1434. Serge Koster : Léautaud, mon beau miroir, par Jérôme Garcin
Par general, vendredi 3 décembre 2010 :: #1434 :: rss
Jérôme Garcin
Léautaud, mon beau miroir
(Le Nouvel Observateur, 2 décembre 2010)
Où un romancier sans illusions se choisit un « compatriote » qui l'aide à mieux vivre.
Léautaud tel qu’en moi même, par Serge Koster.
Heureusement, il y a Léautaud. C’est un misanthrope très accueillant, un bougon généreux auprès de qui Serge Koster trouve le réconfort dont il a tant besoin. L’auteur du volumineux Journal littéraire donne en effet un argument à son propre désenchantement et une raison sociale à son amertume.
Critique, essayiste et romancier, Serge Koster, âgé de 70 ans, a publié une trentaine d’ouvrages que le succès a ignorés et qui font de lui, aujourd’hui, un écrivain « mondialement inconnu ». Il en souffre. Il se sent seul. Ses amis Roger Vrigny, Luc Estang, Danile Oster sont morts. Il s’est brouillé avec Maurice Nadeau, dont il fut le collaborateur à La Quinzaine littéraire. Il cherche désormais un compagnon d’infortune qui le comprendrait, le consolerait. La plupart de ses contemporains le négligent ou l’indiffèrent.

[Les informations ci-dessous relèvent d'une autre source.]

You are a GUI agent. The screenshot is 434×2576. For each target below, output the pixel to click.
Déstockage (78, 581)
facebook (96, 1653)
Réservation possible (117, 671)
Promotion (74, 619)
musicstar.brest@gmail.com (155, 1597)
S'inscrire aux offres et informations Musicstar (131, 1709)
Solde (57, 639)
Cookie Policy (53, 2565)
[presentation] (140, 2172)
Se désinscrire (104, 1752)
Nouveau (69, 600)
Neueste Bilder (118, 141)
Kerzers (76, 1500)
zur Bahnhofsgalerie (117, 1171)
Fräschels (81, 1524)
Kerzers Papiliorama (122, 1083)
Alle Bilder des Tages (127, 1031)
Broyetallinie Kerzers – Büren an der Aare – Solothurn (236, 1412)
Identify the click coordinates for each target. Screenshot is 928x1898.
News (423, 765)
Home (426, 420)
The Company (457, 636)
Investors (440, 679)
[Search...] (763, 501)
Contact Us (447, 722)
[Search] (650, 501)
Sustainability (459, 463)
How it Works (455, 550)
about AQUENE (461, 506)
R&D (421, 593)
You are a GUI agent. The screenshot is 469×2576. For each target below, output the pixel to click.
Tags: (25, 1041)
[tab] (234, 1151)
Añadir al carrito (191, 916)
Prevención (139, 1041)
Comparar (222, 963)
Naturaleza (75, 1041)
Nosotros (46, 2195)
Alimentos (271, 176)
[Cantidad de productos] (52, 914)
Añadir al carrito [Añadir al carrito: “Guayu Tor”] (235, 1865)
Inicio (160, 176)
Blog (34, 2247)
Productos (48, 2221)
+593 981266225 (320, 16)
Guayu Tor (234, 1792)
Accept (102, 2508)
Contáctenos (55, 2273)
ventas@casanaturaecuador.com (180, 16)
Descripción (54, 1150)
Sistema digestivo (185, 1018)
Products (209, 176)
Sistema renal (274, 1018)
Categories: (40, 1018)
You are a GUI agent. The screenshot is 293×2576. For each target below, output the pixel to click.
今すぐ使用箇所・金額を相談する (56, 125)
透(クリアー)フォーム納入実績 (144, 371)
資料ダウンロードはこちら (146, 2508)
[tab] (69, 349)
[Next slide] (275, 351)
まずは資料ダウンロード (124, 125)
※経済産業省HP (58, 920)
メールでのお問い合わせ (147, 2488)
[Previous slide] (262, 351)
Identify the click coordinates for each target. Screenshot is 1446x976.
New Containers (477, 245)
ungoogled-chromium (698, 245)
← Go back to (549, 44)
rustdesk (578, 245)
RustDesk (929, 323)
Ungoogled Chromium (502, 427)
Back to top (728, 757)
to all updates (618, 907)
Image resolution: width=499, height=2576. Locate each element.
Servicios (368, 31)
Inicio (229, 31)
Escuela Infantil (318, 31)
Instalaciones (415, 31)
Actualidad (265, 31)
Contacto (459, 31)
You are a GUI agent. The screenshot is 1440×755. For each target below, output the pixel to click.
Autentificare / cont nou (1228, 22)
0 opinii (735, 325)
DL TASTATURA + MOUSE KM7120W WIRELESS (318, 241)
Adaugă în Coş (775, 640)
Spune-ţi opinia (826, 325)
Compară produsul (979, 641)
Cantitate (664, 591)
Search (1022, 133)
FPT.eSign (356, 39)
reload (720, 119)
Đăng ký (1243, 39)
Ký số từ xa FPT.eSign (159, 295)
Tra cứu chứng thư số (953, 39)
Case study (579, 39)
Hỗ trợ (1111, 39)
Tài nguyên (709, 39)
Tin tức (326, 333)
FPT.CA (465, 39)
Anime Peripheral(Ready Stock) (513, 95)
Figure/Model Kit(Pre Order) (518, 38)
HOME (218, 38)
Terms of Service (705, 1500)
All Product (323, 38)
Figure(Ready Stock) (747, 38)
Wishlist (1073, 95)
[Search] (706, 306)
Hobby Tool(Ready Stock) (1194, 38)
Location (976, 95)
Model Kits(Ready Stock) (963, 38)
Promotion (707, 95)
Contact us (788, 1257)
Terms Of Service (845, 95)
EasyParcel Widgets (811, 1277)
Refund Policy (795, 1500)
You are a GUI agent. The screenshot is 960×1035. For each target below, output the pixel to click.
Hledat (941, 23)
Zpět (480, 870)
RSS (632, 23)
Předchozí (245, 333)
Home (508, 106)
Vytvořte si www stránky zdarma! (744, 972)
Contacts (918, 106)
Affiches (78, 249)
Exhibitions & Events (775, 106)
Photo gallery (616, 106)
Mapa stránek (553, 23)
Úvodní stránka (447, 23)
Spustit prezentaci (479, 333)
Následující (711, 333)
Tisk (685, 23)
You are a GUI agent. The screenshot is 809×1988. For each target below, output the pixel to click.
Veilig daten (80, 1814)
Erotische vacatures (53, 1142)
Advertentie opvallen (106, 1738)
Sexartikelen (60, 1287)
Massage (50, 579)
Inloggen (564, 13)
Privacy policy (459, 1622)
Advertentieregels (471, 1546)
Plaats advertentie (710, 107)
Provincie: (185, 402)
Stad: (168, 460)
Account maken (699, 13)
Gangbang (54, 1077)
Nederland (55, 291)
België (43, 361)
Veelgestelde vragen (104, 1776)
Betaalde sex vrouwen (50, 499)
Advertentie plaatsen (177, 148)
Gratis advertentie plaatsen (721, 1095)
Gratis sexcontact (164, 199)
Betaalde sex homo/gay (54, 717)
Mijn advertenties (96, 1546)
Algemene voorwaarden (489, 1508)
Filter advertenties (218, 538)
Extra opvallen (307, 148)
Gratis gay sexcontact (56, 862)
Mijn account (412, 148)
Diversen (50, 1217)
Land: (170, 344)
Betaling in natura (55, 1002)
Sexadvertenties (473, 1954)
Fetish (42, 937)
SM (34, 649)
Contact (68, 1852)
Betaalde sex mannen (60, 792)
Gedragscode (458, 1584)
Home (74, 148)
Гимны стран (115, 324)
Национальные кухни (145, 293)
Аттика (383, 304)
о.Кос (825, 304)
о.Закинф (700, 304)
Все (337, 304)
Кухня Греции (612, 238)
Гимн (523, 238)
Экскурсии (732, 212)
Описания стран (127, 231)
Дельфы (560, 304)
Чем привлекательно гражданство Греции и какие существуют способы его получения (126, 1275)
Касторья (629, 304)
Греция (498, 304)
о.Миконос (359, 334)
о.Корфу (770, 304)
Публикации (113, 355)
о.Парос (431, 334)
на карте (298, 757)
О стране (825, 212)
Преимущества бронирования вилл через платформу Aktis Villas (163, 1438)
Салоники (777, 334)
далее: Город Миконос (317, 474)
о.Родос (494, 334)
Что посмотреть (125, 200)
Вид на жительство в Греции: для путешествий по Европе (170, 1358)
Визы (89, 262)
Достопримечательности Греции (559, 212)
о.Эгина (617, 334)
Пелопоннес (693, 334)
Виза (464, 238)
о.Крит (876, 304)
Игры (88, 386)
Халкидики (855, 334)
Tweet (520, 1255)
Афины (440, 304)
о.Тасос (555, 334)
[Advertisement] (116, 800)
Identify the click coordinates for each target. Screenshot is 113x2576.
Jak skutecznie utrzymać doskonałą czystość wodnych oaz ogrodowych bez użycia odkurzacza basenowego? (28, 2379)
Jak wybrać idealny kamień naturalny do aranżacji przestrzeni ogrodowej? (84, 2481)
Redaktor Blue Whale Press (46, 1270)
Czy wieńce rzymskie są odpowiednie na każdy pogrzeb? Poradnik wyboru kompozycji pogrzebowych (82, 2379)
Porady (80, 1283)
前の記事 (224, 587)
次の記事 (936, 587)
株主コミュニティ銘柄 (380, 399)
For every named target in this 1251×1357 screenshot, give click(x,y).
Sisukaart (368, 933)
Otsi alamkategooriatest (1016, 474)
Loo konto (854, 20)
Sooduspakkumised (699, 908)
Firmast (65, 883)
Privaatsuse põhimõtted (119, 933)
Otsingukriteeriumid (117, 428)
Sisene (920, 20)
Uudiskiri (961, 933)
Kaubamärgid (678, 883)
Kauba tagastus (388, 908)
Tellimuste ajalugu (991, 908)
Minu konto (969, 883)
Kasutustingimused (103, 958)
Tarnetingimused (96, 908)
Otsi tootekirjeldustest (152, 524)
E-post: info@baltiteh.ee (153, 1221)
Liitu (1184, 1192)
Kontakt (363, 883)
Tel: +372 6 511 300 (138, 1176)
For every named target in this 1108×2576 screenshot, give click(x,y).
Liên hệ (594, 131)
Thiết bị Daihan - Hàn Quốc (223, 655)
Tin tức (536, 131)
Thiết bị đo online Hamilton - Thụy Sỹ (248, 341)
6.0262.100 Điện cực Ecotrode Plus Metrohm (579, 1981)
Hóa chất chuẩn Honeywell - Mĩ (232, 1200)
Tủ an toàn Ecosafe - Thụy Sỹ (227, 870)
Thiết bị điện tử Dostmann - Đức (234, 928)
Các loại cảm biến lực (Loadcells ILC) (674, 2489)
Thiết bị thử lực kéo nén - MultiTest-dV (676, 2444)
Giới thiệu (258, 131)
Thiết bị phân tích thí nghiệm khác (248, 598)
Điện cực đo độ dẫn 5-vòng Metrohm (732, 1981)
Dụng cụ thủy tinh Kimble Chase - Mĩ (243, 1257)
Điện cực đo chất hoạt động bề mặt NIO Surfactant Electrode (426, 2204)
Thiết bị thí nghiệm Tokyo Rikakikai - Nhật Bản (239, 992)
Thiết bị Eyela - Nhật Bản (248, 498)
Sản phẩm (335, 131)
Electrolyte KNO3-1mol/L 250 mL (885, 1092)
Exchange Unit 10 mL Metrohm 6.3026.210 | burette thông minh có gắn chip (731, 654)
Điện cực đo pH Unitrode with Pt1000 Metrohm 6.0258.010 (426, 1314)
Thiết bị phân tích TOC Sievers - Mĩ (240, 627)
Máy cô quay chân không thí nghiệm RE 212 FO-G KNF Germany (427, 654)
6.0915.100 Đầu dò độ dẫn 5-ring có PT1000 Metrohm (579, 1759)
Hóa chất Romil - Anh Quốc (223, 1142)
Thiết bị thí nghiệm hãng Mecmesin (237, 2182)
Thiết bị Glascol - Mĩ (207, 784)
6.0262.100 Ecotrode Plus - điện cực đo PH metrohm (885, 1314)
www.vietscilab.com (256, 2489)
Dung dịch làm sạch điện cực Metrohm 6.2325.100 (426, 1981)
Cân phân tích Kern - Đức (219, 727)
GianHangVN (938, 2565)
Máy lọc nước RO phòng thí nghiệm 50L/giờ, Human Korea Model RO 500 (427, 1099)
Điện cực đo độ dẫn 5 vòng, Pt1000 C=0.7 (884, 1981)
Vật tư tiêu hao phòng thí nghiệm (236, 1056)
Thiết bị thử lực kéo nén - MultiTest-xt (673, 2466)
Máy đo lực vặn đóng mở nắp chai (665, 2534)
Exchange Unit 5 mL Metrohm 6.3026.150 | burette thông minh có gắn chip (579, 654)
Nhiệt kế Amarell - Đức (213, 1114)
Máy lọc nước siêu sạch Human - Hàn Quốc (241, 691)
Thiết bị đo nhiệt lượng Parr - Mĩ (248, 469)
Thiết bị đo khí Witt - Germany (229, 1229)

Même son cher Michel Tournier, auquel il a consacré un livre et qu’il visite souvent dans son presbytère de Choisel, lui a refusé sa voix au Goncourt lorsqu’il publia, en 2007, Ces choses qui blessent le cœur. Depuis, il a perdu le goût de la fiction. Il n’écrit plus de romans. Le temps est venu de parler de soi.
C’est à Fontenay-aux-Roses, dans la baraque du vieil atrabilaire que, tel un chat de gouttière ou un chien perdu sans collier, Serge Koster va alors trouver refuge. Il s’étonne, lui le Juif d’origine polonaise qui ne supporte pas les animaux, de se sentir si bien dans l’oeuvre d’un « zoolâtre compassionnel, judéophobe pacifique, misogyne sensuel, prosateur ennemi de l’art, dénigrant les stylistes qu’il révère, tels Racine et Proust ». Mais que va-t-il donc faire dans cette galère qui sent la crasse, la graisse, le pisse et qui prend l’eau ? C’est bien simple : il s’obstine à tenter d’établir des ressemblances avec son modèle, lequel s’était choisi lui-même Stendhal pour maître en égotisme.
Comme Léautaud, Koster est né pauvre et n’a jamais connu la fortune. « Lui, le Français de souche, s’est arrêté au certificat d’études et s’est astreint à gagner sa pitance dès l’âge de 15 ans ; moi, le fils d’apatrides devant ma nationalité au droit du sol, j’ai poursuivi le cursus scolaire jusqu’à l’obtention de l’agrégation de grammaire à 26 ans, dont j’ai tiré mon métier et mon enthousiasme pour la mécanique de la langue. Un point commun : nous avons été chichement rémunérés, lui comme clerc d’avoué, puis employé du Mercure, moi comme fonctionnaire... » Quoi d’autre les unit ? le laconisme des auteurs « qui ne se vendent pas » ; la liberté d’être soi ; l’indifférence aux modes ; la propension à la solitude ; la passion de la littérature et la détestation de ceux qui en font profession.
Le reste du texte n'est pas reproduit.